Byrnes saw and Accra mill

I already had a nice scroll saw that I bought about 15 years ago (but never really learned to use) as well as a 10″ table saw and a disc sander. I’m still looking for a deal on an oscillating spindle sander (the Ryobi one looks about right), but if anyone has any recommendations I’m all ears.

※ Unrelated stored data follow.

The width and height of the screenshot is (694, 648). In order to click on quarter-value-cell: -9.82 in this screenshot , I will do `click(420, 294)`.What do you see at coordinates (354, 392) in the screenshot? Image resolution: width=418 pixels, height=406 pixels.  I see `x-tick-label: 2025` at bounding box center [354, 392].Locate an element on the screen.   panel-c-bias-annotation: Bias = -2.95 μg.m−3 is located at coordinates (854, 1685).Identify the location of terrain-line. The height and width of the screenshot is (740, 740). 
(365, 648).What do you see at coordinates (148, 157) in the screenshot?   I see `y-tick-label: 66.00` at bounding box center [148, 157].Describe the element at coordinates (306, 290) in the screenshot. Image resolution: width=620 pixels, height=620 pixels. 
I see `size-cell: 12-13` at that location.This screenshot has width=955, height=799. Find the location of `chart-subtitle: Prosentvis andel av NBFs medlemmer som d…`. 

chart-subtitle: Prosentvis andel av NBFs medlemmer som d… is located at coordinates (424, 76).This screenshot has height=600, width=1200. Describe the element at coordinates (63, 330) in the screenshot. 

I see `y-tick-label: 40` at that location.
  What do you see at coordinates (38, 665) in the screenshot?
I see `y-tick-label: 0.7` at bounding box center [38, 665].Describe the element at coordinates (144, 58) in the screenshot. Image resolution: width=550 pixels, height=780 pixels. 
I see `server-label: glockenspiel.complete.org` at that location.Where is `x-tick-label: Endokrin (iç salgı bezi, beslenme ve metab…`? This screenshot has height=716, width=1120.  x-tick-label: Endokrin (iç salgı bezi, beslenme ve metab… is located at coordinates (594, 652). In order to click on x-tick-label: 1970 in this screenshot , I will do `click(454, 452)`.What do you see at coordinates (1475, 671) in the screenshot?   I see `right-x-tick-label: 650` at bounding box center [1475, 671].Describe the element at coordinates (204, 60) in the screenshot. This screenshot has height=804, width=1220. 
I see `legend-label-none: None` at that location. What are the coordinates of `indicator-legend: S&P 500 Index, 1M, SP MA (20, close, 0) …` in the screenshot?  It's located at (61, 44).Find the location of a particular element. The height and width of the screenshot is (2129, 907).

That big black thing sticking out of the side of the saw is just the hook up attachment for my shop vac.

History

Filed under: The beginning — admin @ 6:22 pm

It’s always been about ships for me. Even when I was a kid and all of my friends were building plastic models of airplanes and tanks, I always built ships, of course they were plastic models, but they were always ships. We took a family vacation up east and went to Mystic seaport one summer and I found a book on building ships in bottles. As soon as we got home, I built one and 30 years later it is still sitting on my parents mantle piece. When I was in college in about 1987, I found an advert in Smithsonian magazine from Model Expo, for a plank-on-bulkhead model of a Virginia pilot boat. I bought it and started it. It turned out crap, but I learned a lot from it. The next one was the Artesania Latina kit of the Harvey, a topsail schooner. Basically I chose it because it was the biggest ship in the catalog that I could afford. I have to admit, I did do a good job on her. Unfortunately, she has been in a crate in the basement for the past 13 years. The last time we moved -when I got out of the Navy (did I mention I spent 6 years in the Navy after college?), she didn’t fare so well and got beat up pretty bad in the move and she never made it out of the moving crate ever again (besides, I was informed by the better half that she no longer fit the decor). Here’s a pic of her now:

Hrvey 2006

As you can see, she’s a mess. the anchor is broken the standing rigging is sagging, the running rigging and the sails are in a shambles, the bowsprit is broken, she’s dirty etc…. You can also see the carcasses of few other unfinished models tossed in there. I keep the Willie L. Bennet and a model of a cat boat in my office (I need to take some pix of those). I really enjoyed building these, but they are all kits, and as such are slightly unfulfilling to me. I always admired the folks who made the plank-on-frame admiralty style ships from scratch. Those really speak to me and I’ve wanted to make one. But you know life happens and wife, kids, career all came along and ship modeling fell by the way side. About 3 years ago I discovered Rev. Romero’s Warrior practicum while surfing around on the net one day after seeing Master and Commander. I toyed around with the idea of building it but always found a reason not to. Well this year, I finally said “nuts, you’re 42 years old pal, it’s Christmas and your wife has absolutely no idea what to get you for a present.” So I called up Pier books and ordered volume one of the practicum. She was off the hook and I haven’t looked back since.